I’m not fortunate enough to have a mother in law but I’d say that 90% of my girl friends have a problem with theirs in one way or another. I highly doubt that their MILs are aware of how they feel and it always amazes me because I would kill to have a mother in law who dotes on my children and is part of my life (mine passed away before me and my husband got married). However, in this situation, I would invite your DIL out for dinner or drinks and ask her truly where it came from, that you will take no offence but want to work on making the relationship better. If you are warm and open and make her feel safe about it, she will tell you the things you’ve done (probably unknowingly and out of love) that might have upset her. From experience it’s usually ABOUT grandchildren and your involvement. Dont lose the relationship with her, no matter the circumstance, it’s an important one for you and your family. Women are the glue, we need to stick together and support one another. Swallow your pride and investigate the possibility that it could have come from truth and it can be fixed. Sending hugs, you must be so upset xxxx

MILs and Mothers come in many forms and interact with all their children and children in law in many different ways. It’s really not that simple. One that dotes on the children etc is very unlikely IMHO.

My mother for example is like that with one of my brothers children and her DIL (my SIL) is exceptionally lucky if you ask me, she child and pet sits all the time and goes out of her way to do anything she can (because she’s worried otherwise she won’t be allowed to see the grandchildren).

But my mother is not like that with myself or one of my sisters or our children, so it feels like my SIL somehow holds all the power so to speak.

Roco11 · 27/10/2023 22:28

How sad.
Could you invite your DIL round / meet for coffee and explain how hurt and upset you are. Explain that you are keen to move forward, but to help you to do that, can she give you some examples so you can consider / rectify.
Good luck xx

Tourmalines · 27/10/2023 22:47

Drunken text where her guard came down and she let loose. Only to wake up next morning thinking what have I done . But she did mean it . And she would remember.

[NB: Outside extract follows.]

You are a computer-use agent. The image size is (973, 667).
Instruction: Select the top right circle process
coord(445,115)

Now to get to the bottom of it. It can’t just be buried in the sand . You all need to talk about it .

sandyhappypeople · 27/10/2023 22:50

to be honest, I wouldn't accept her explanation, I couldn't ever be civil with someone who had said something like this then further insulted you by saying they didn't mean it!

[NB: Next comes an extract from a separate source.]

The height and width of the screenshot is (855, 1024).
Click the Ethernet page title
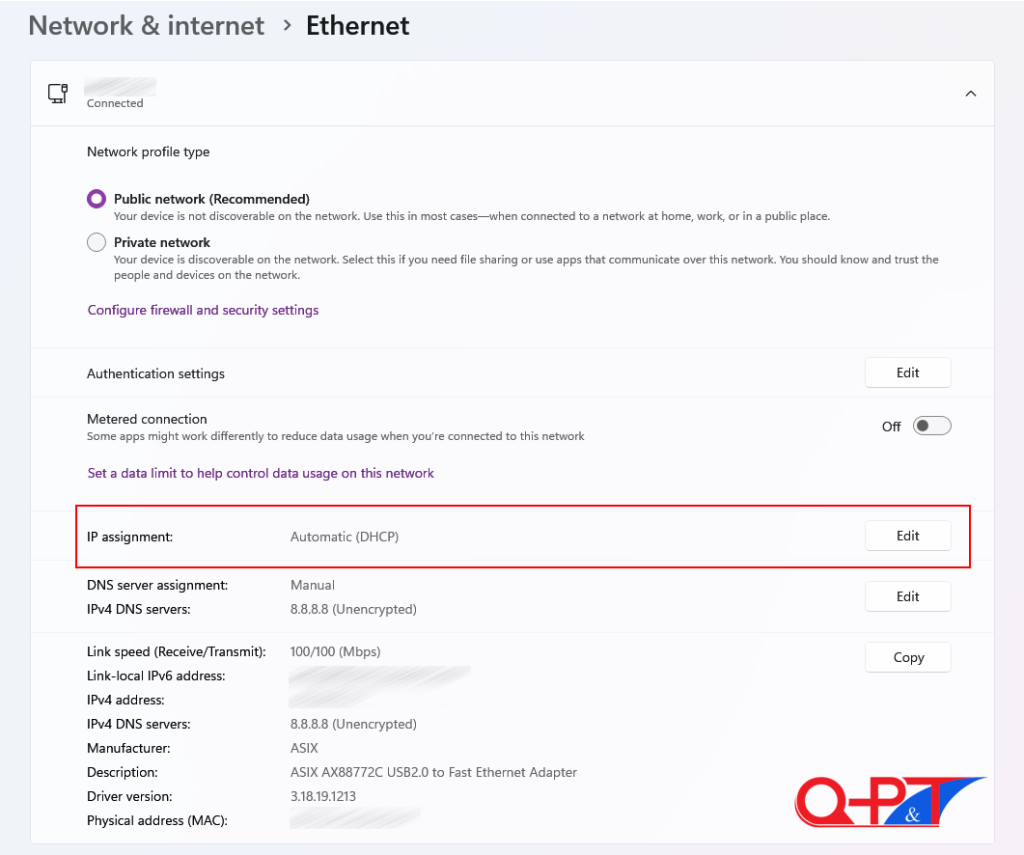[357, 26]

She felt strongly enough about it to actually make the phone call and leave the message, what would have happened if you'd have picked up the phone?

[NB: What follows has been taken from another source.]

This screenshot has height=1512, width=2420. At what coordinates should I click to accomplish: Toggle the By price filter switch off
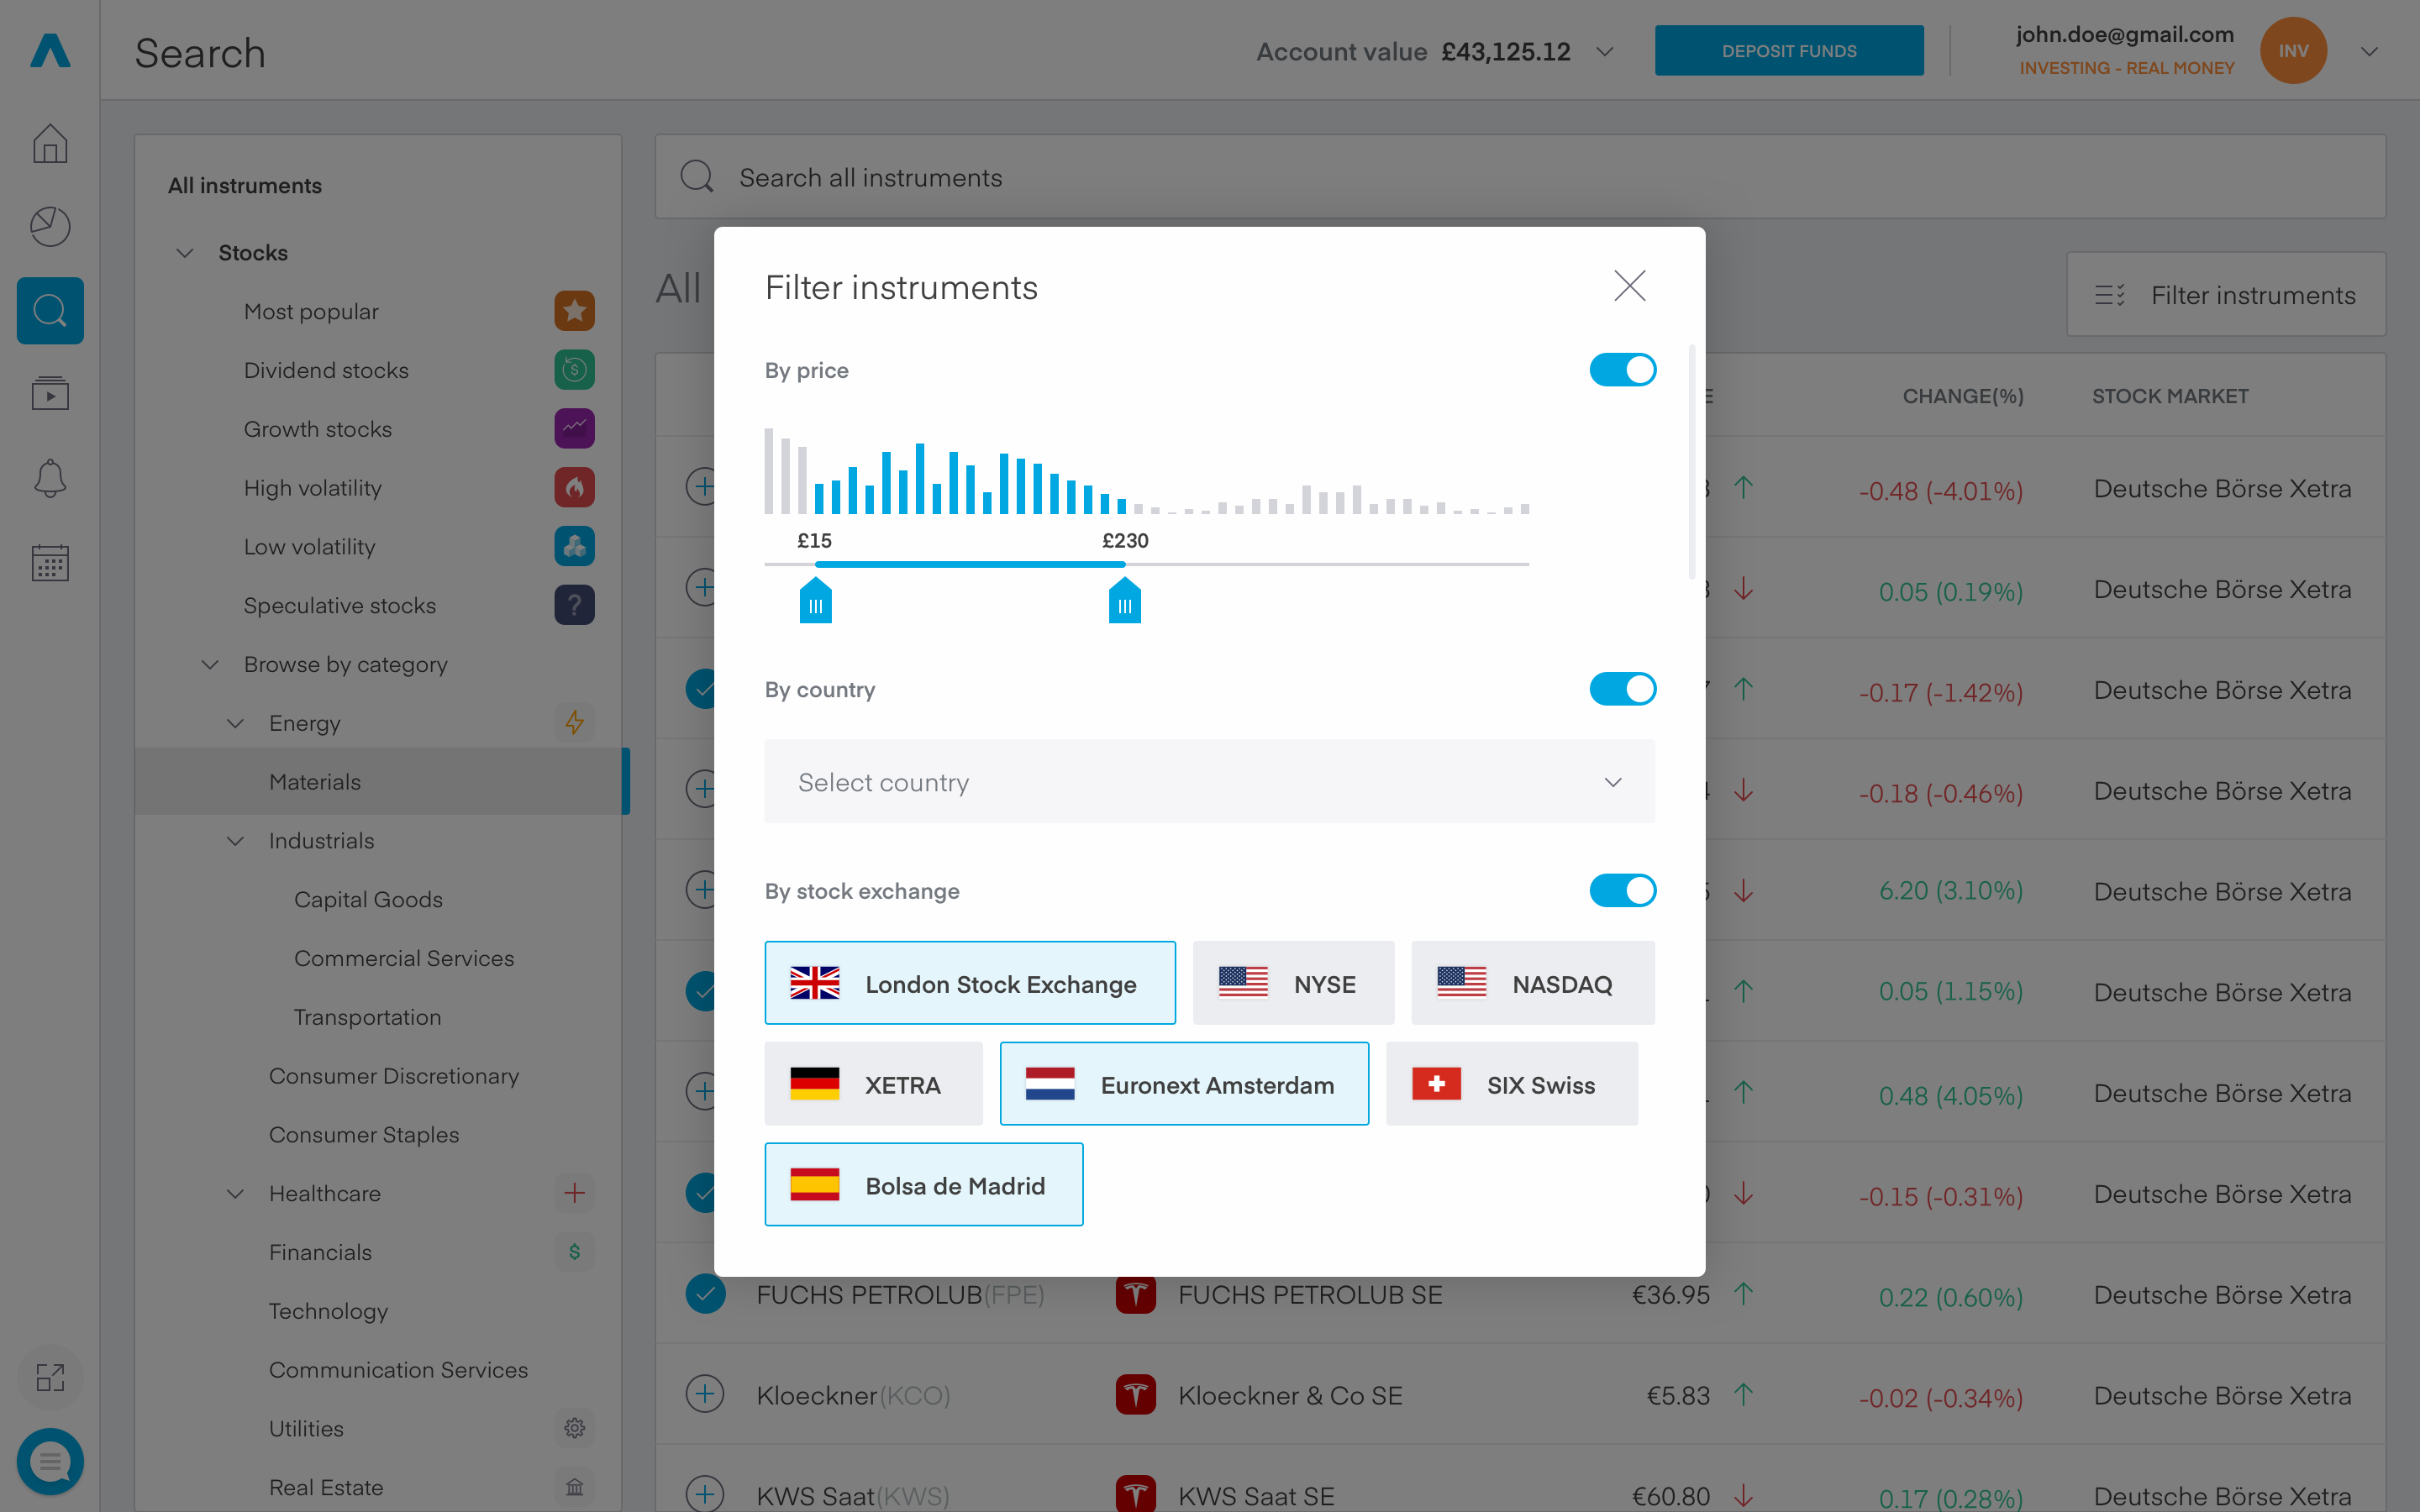click(1622, 370)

I've got no time for spineless arseholes, especially drunk spineless arseholes so would want an explanation as to where all that had come from and why she feels that way, you could ask her if you two can have a talk privately, no fighting or confrontation, tell her you're ONLY going to listen, not talk or respond, but if she is refusing to apologise then she definitely owes you an explanation.

MummyPencil · 27/10/2023 22:51

poppettypop · 27/10/2023 20:52

That's horrible and lacks so much integrity. I would hate to think this of my children!

Be assure there is long story to that , it doesn’t happen over night 🫣

Would you not speak to your child/ren for 8 years?